Para comprovação, eis o texto Átimo e sítio.
Sítio de instante destituído de tempo e espaço, átimo
de sítio enlouquecendo.
Para a poesia absoluta, só há o será ou só
é o a ver (ou haverá) ou o por vir.
No entanto, há outro tempo em cada poema.
Ou melhor, há três tempos: o que passou, o que já é e o que ainda (?) será.
Há um rio inverso – fluxo desfazendo-se
um rio Otilcareh em quen as águas voltam
eternamente retornam à Foz que foi fonte.
Rio de ilusão fluente e água árida.
Onde está o corpus referencial do texto? Qual lírico cristal bege, está na leitura.

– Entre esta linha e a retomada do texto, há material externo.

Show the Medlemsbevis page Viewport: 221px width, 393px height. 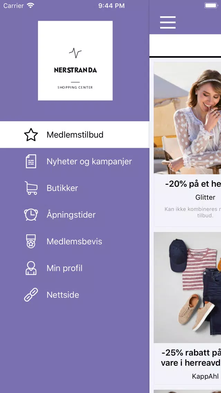coord(75,241)
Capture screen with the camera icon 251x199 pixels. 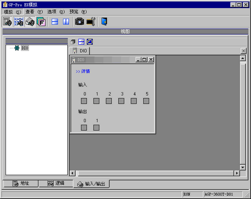point(79,22)
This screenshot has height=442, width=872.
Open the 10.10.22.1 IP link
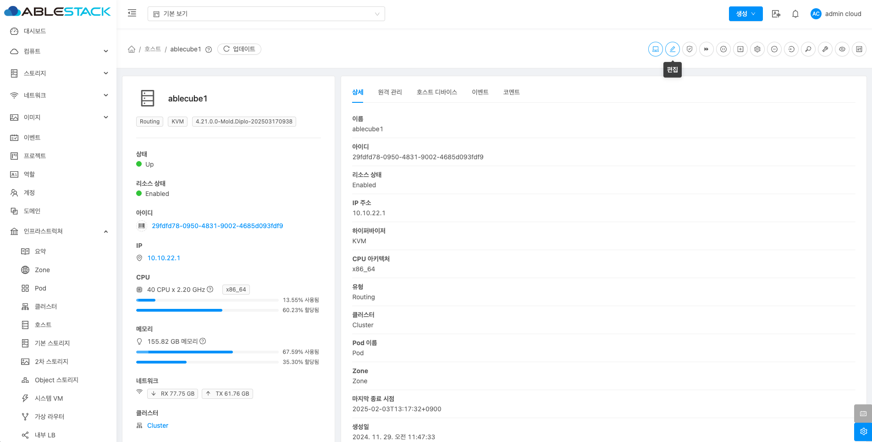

O texto lírico as vezes está permeado por rastros de fuga dos significados crido ao nada. É que o sentido é impermeável às dimensões de tempo e espaço. E sempre está no contexto.
Toda viagem é para o passado porque nela tudo (e todos) passa e é diferente de ir ao futuro, não em futuro em forma de viagem, mas em postura de imobilidade ativa.
O texto lírico hoje há de evitar toda a superposição do tempo e toda sobre exposição do espaço em seus impassíveis referenciais.
Entre as duas estações do passado e do futuro o trem do presente faz escada sempre.
E o tempo vindouro é mais severo e o passadouro é meio fantasmal, nada espesso.
Para o poema, uma noite imóvel é vital.
A questão de estar acordado (no e com o poema) é secundária.
Em especial, porque todo poema é labiríntico, sob pena de não sê-lo poema. Somente sombras andantes, talvez. E deve ser absurdo como qualquer labirinto (em que um touro de freta fareja o linho da virgem ática sempre.
Cada poema deve nos (ao poeta) fazer perambular por avenidas áridas de estranhas cidades de palavras plenas de luas (sórdidas ou não) e de luzes avermelhando-se em que ardam vísceras taurinas critenses ou não da vidad cotidiana.
No fim da conta poético, poema é um edifício de silêncio eregido sob gritos extintos. E tudo isso – toda essa ereção – fundado desconcertadamente sobre sistema verbais distanziados de toda e qualquer habitualidade alienante.
Ao final, sobram só os despojos do destino exposto na rude brancura (falsa) da página.
Céu estrelado não sobram, pois o poema os enreda a todos. Em especial, porque todo poema que se preze vai ao fim do tempo (independendo de ultimatos). O texto poético é como se fosse espelho dentro de almas. Gosto de pensar que um verso absoluto paira sobre a página como uma sombra de aminoácidos. E que escrevo exclusivamento sobre o destino das palavras, embora não acredite em sina vital.
Afinal, é bom dizer (?) que não irei ao externo de alguns amigos (amigas amigos, tenho menos de uma dúzia – À inumação destes irei fervorosamente): e que amo cela de mosteiros onde prendo (algemo e gemo como aljava) a solidão, impedindo-a de ir a bares e ruas (e pessoas) que a dilacerão dissolvendo-a.